A typical situation is described in figure \ref{fig:classificationexample}, in which after visualizing the data we are able to find the posterior distribution and so the hypothesis that has the highest probability to be the true one.

\paragraph*{Bayes' update}
In this setting we're working with two quantities: the \textit{prior} distribution and the \textit{likelihood} function. The likelihood function is the generative mechanism of the data, while the prior distribution is the information we have about the classes before observing the data. These two quantities are connected to the posterior distribution by \textbf{Bayes' rule}.
Let's recall the Bayes' rule:
\[
    \mu(\theta \mid X) = \frac{\pi(\theta) \ell(X \mid \theta)}{\sum_{\theta'} \pi(\theta') \ell(X \mid \theta')} \propto \pi(\theta) \ell(X \mid \theta)
\]

This posterior function is also said to be the \textbf{belief} of the system. It is the probability that the true class is $\theta$ given the data $X$. Clearly, this function is a \textit{probability mass function}.
The process of finding the posterior distribution from the prior distribution and the likelihood function is called \textbf{Bayes' update}.

The denominator of the Bayes' rule is a normalizing constant that makes the posterior distribution a probability mass function. It is also called \textbf{marginal distribution}.

# Supplied information
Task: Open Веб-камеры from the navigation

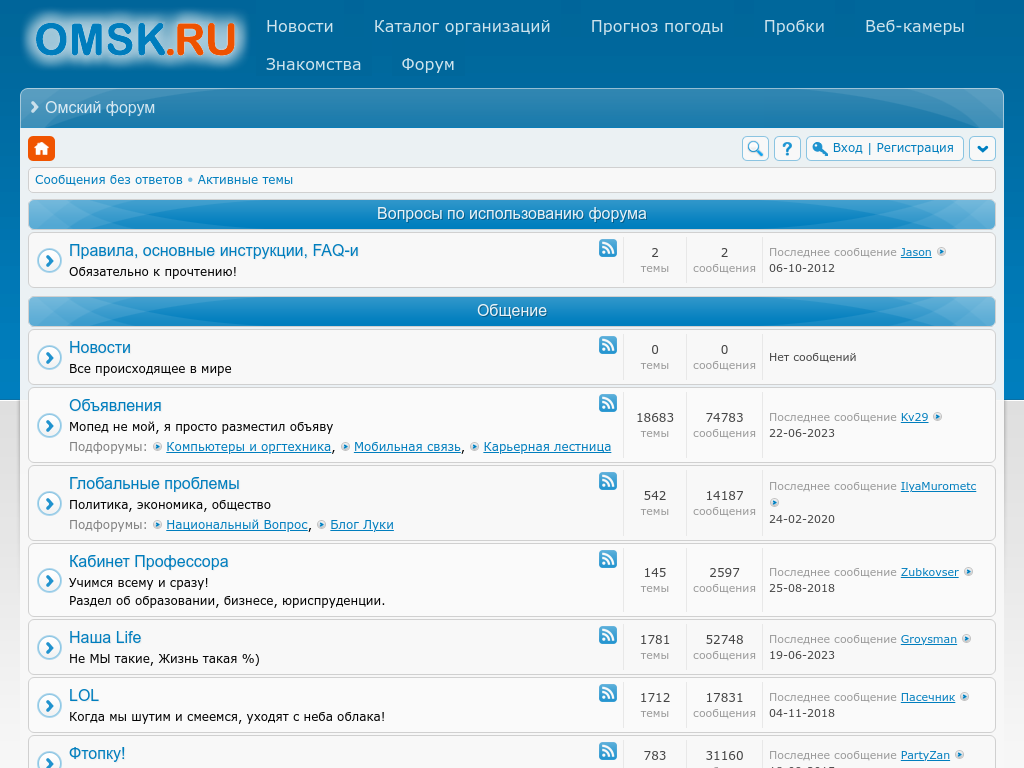Action: click(914, 27)
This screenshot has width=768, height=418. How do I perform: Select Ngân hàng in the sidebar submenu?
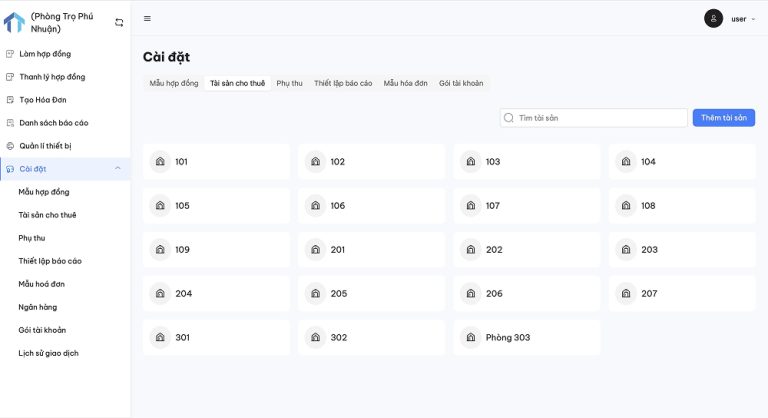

# Exercise requirements
Reproduce word for word the part of the Bayes' update text above, starting at "A typical situation" and ending at "the true one.".

# Result for this task
A typical situation is described in figure \ref{fig:classificationexample}, in which after visualizing the data we are able to find the posterior distribution and so the hypothesis that has the highest probability to be the true one.